Bischofs, I. B., & Schwarz, U. (2006). Collective effects in cellular structure formation mediated by compliant environments: A Monte Carlo study. ACTA BIOMATERIALIA, 2(3), 253-265. doi:10.1016/j.actbio.2006.01.002.


Cite as: https://hdl.handle.net/21.11116/0000-000C-91C7-F
Abstract
Compliant environments can mediate interactions between mechanically active cells like fibroblasts. Starting with a phenomenological model for the behavior of single cells, we use extensive Monte Carlo simulations to predict tion-trivial structure formation for cell communities on soft elastic substrates as a function of elastic moduli, cell density, noise and cell position geometry. In general, we find a disordered structure as well as ordered string-like and ring-like structures.

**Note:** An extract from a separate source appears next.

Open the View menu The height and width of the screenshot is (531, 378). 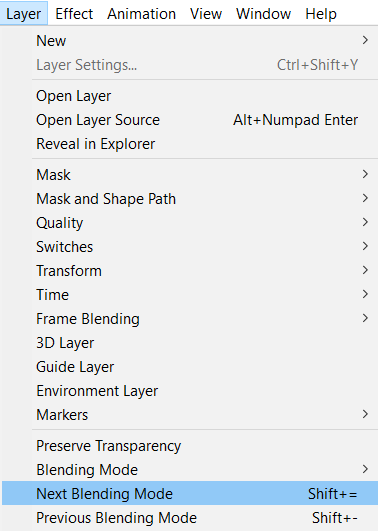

The transition between ordered and disordered structures is controlled both by cell density and noise level, while the transition between string- and ring-like ordered structures is controlled by the Poisson ratio. Similar effects are observed in three dimensions. Our results suggest that in regard to elastic effects, healthy connective tissue usually is in a macroscopically disordered state, but can be switched to a macroscopically ordered state by appropriate parameter variations, in a way that is reminiscent of wound contraction or diseased states like contracture. (C) 2006 Published by Elsevier Ltd. on behalf of Acta Materialia Inc.